# Stock tank as a brooder?



## deputycliff

I'm new to chickens and I'm about 75% done building my chicken enclosure which is a 8'x16' run with a 4'x8' coop for Approx 8 chickens. So, I'm now trying to decide what to use as a brooder. I saw a 100 gal Rubbermaid Stock tank measuring 31 in. x 53 in. x 25 in. at Tractor Supply and was wondering if this would make a good brooder because on e done I can easily repurpose it. Any thoughts would be appreciated.


----------



## Bird_slave

Sure you can use a stock tank, but they are a bit pricey. I have a brooder that I have brooded so many chicks in I've lost count of the number. We started with a kiddie pool and various pieces of PVC we had laying around. We had to buy the PVC "T's and "elbows", but that cost us less than $3. The PVC frame is then wrapped in heavy duty plastic as a draft guard. When we're through with it it gets disassembled and goes back into storage.


----------



## deputycliff

Bird_slave said:


> Sure you can use a stock tank, but they are a bit pricey. I have a brooder that I have brooded so many chicks in I've lost count of the number. We started with a kiddie pool and various pieces of PVC we had laying around. We had to buy the PVC "T's and "elbows", but that cost us less than $3. The PVC frame is then wrapped in heavy duty plastic as a draft guard. When we're through with it it gets disassembled and goes back into storage.

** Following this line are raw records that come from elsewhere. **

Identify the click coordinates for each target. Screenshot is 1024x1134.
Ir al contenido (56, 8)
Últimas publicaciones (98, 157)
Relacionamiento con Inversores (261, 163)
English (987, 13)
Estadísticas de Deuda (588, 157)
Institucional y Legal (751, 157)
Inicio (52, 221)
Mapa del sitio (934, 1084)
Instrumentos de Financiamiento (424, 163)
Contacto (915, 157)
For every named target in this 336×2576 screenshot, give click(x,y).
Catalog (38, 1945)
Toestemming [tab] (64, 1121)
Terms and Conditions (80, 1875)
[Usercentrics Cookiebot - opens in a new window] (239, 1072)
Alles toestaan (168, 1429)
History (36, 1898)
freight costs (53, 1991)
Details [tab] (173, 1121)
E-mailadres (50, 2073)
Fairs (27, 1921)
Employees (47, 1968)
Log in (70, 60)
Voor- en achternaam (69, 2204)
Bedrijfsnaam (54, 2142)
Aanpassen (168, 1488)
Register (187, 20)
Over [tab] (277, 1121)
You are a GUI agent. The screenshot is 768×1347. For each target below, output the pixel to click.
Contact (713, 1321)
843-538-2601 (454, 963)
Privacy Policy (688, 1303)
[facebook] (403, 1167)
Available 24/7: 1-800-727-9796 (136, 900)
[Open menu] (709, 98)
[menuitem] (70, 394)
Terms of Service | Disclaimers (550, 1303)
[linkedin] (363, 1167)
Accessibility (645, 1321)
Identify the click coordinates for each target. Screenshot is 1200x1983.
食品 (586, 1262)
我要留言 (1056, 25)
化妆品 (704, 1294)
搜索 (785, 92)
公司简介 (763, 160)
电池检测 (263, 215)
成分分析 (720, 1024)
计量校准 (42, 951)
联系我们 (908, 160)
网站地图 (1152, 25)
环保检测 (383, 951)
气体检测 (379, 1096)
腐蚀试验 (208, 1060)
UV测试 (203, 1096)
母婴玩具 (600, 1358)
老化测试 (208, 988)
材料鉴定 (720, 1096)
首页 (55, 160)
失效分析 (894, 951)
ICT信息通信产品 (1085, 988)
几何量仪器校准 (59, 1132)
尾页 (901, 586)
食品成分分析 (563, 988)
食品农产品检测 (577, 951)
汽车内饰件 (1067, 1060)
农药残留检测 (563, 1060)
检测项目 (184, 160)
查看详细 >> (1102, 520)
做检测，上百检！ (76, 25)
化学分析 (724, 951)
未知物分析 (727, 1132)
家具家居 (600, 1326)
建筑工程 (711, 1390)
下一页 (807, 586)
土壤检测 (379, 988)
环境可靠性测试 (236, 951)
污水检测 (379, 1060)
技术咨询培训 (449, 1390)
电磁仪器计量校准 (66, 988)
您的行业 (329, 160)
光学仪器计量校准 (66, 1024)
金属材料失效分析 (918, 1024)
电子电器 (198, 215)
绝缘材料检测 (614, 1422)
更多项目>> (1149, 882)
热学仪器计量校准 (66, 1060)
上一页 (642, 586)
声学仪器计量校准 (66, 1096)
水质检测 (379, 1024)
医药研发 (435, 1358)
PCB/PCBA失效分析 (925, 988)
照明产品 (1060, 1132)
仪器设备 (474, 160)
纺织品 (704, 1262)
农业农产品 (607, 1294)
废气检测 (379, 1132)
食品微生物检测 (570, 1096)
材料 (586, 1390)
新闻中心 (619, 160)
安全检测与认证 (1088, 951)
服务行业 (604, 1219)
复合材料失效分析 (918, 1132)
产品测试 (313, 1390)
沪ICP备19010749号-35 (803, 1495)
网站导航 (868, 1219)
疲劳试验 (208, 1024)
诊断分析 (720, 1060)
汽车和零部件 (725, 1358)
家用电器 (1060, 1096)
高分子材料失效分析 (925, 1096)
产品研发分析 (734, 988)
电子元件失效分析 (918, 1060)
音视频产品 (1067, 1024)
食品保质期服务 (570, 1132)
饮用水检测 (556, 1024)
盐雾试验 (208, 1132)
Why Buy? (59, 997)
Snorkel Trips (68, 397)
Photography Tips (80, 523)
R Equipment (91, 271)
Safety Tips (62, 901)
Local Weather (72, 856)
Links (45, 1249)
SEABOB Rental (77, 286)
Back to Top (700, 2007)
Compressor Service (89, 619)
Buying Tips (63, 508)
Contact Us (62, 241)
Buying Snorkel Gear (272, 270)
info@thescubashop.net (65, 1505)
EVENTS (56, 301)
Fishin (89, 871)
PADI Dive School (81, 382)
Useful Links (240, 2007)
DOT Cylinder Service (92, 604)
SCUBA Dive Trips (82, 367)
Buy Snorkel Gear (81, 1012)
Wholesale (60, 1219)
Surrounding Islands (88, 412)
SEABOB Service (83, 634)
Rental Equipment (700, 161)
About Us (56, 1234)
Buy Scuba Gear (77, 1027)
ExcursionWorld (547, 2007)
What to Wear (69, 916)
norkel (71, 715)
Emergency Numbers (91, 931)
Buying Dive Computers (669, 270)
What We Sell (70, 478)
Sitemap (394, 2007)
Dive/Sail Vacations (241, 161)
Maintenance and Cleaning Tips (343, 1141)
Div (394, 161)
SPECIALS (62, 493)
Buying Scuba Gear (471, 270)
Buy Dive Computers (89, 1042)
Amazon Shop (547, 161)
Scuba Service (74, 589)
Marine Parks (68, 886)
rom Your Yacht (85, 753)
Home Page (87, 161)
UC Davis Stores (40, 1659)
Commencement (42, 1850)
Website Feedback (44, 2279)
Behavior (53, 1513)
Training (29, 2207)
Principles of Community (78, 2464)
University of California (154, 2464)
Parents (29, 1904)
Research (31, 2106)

That's a pretty clever idea!


----------



## 7chicks

That's what they use at my TSC for the chicks - the stock tanks. Works fine for them every year.


----------



## deputycliff

7chicks said:


> That's what they use at my TSC for the chicks - the stock tanks. Works fine for them every year.


That's what gave me the idea but those chicks don't stay in them that long before being sold so I thought I'd throw the question out their about using them more long term.


----------



## bkenright

We used a rubbery cattle waterer for a brooder and it worked great. The only thing is we had to keep it covered so they wouldn't jump onto the edge. They did have to stay in there probably longer than they should have (until the meatbirds were kicked out), but it worked.

We screwed a board across the middle to hang the heat lamp. One side had a sheet of plywood across the top for sleeping under and I had to put chicken wire over the other half to keep them in.


----------



## Reinerchick

We jut used an extra large box and it worked great!! Lol


----------



## Clearcut23

We used an old play pen


----------



## Apyl

I use my old guinea pig cage as my main brooder, this year I had to bring in 2 huge boxes since the winter wouldn't go away and a couple of our carriers to separate some chicks that got picked on.

Pic 1 - is the guinea pig cage
Pic 2- is 1 of the boxes before I put up the 2nd
Pic 3 - is one of the few carrying boxes we have for the fair but we used them as quarantine boxes this year as well for some chicks.


----------



## EdisNiksic

Apyl wat breed is he chick that is brown in the second brooder. It is by the feeder? Also is that two guineas i see in there?


----------



## EdisNiksic

Or turkeys.


----------



## Apyl

EdisNiksic said:


> Apyl wat breed is he chick that is brown in the second brooder. It is by the feeder? Also is that two guineas i see in there?


The brown one is a Brown laced polish, no guineas but 2 turkey poults.


----------